Moreover, we are unpersuaded that an exception to the mootness doctrine applies. In order to find an exception to the doctrine, a court must determine that three elements have been established; the issue is likely to recur, it is novel and substantial, and that it typically evades review (see Coleman v Daines, 19 NY3d at 1090; Saratoga County Chamber of Commerce v Pataki, 100 NY2d 801, 811 [2003], cert denied 540 US 1017 [2003]). It is well established that all three elements must be manifest. Here, although this issue may recur and is arguably substantial and novel, we are unpersuaded that it is likely to evade review.[FN1] As petitioner has failed to establish that all these elements are present, the exception to the mootness doctrine is inapplicable (see Matter of Association of Motor Veh. Trial Attorneys, Inc. v New York State Dept. of Motor Vehs., 223 AD3d at 950; Matter of Marxuach v New York State Dept. of Corr. & Community Supervision,211 AD3d 1442, 1444 [3d Dept 2022]; Matter of Smith v Annucci, 205 AD3d 1180, 1181 [3d Dept 2022]).

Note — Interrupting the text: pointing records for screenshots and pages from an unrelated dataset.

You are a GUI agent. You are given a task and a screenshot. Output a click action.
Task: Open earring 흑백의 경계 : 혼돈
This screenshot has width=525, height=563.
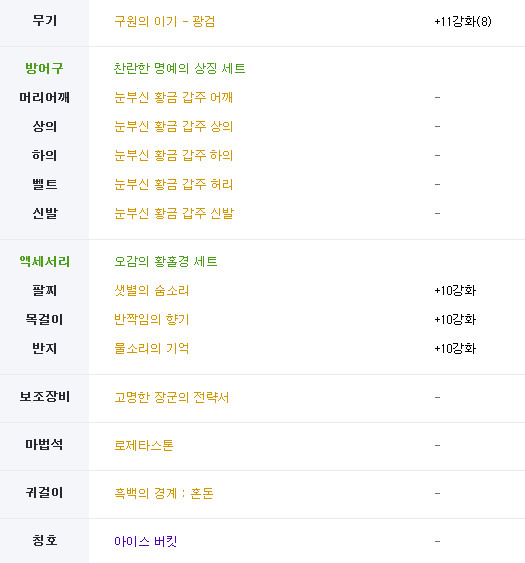164,493
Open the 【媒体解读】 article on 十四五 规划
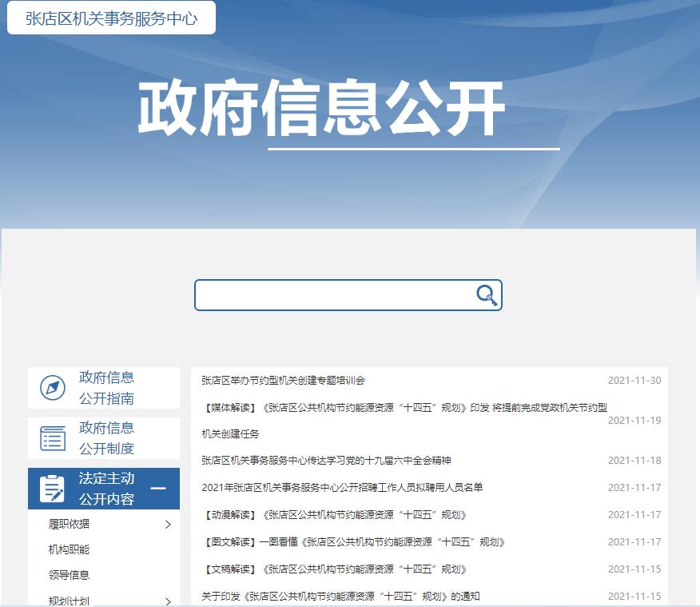This screenshot has height=607, width=700. (x=404, y=408)
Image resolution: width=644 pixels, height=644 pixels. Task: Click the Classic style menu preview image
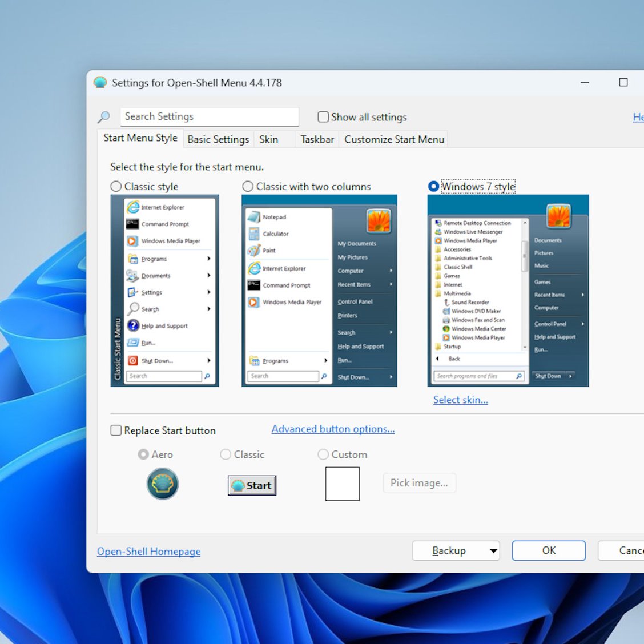click(164, 291)
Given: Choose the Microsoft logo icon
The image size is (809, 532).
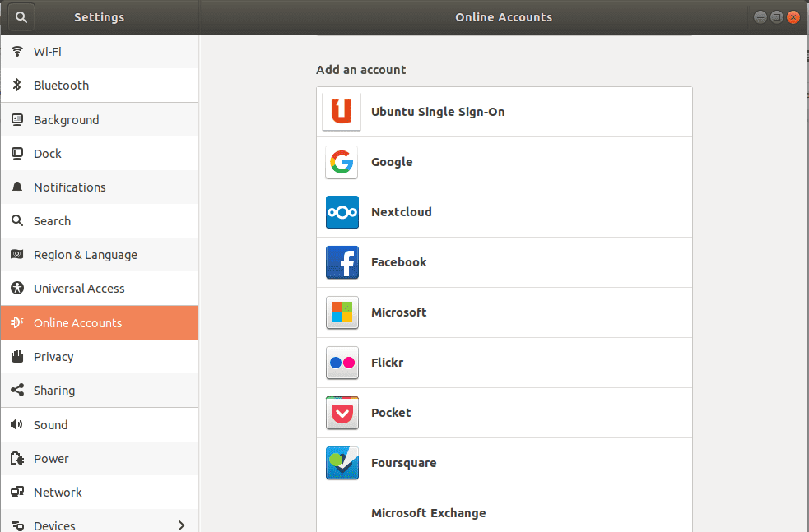Looking at the screenshot, I should 342,312.
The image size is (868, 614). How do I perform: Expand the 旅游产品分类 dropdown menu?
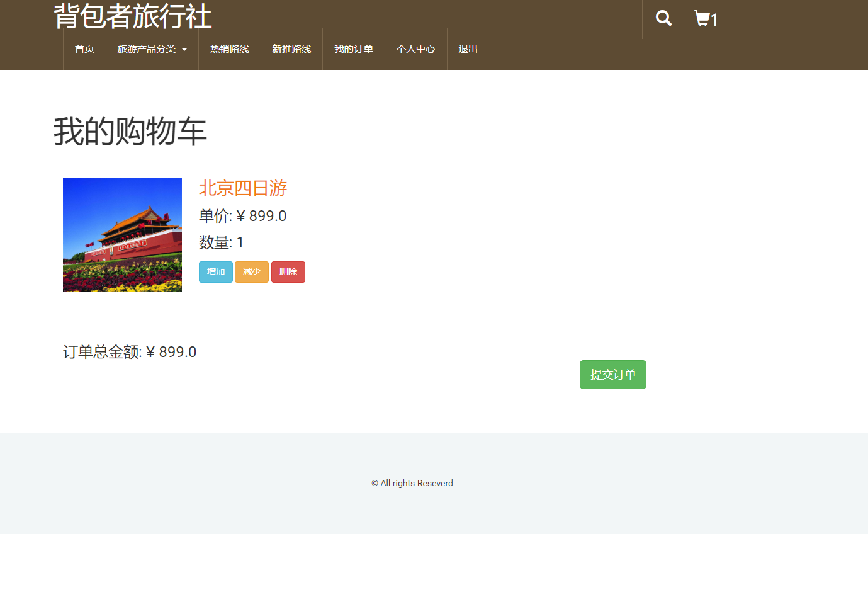click(147, 48)
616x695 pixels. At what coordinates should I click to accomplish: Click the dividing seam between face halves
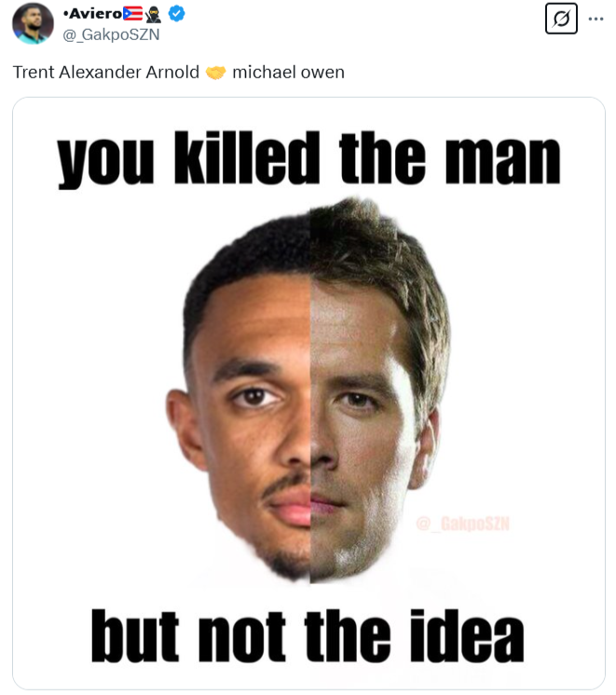(x=310, y=394)
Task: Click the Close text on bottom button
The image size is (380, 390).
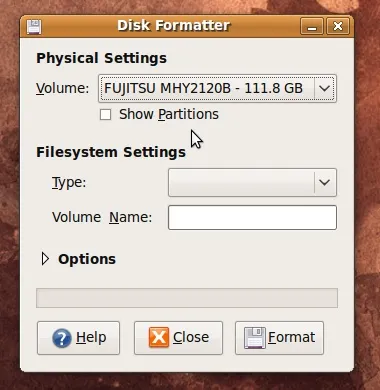Action: (x=191, y=337)
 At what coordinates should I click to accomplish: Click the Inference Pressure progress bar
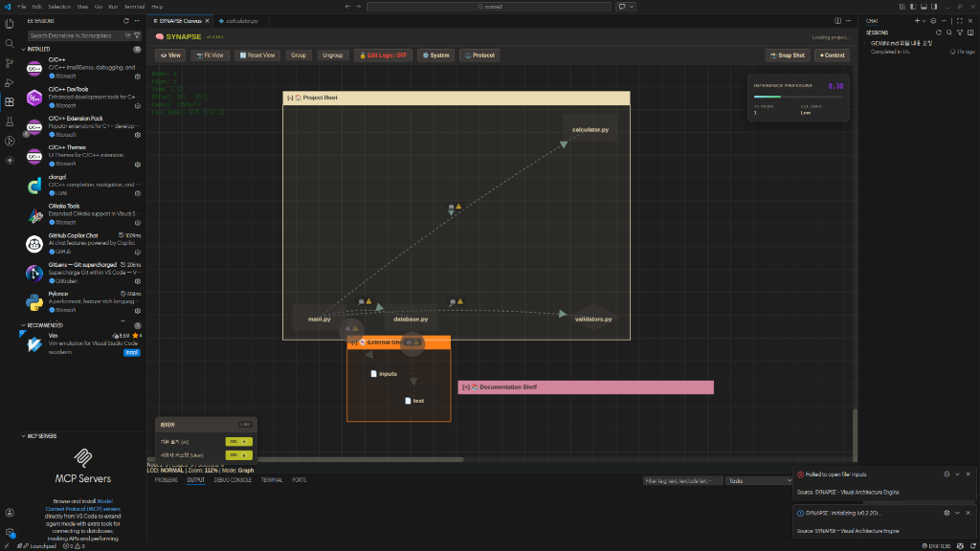(799, 97)
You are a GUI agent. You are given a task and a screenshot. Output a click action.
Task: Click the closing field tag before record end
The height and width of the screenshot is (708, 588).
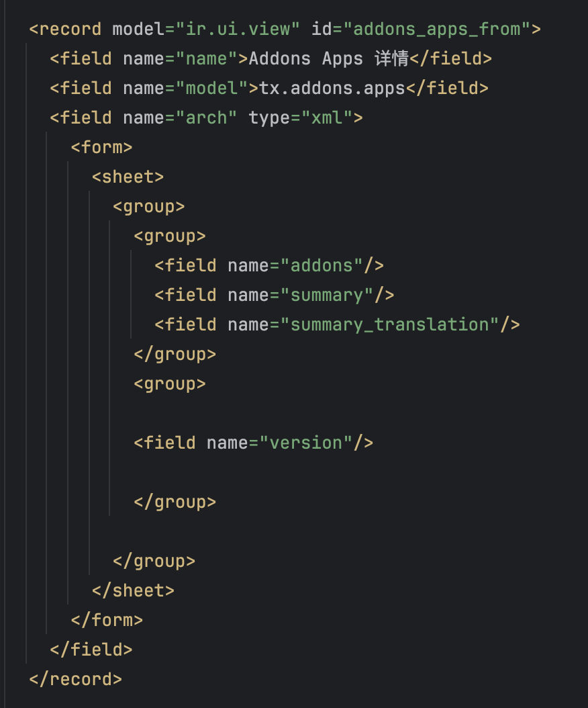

As the issues raised by the petition are moot and the circumstances do not warrant application of the exception to the mootness doctrine, we dismiss petitioner's appeal (see Garnet Health Med. Ctr.-Catskills v Center for Discovery, Inc., 218 AD3d 939, 941 [3d Dept 2023]; Matter of Lamb v New York State Dept. of Motor Vehs., 187 AD3d 1269, 1270 [3d Dept 2020]).
Garry, P.J., Lynch, Fisher and Powers, JJ., concur.
ORDERED that the motion is granted and the appeal is dismissed, as moot, without costs.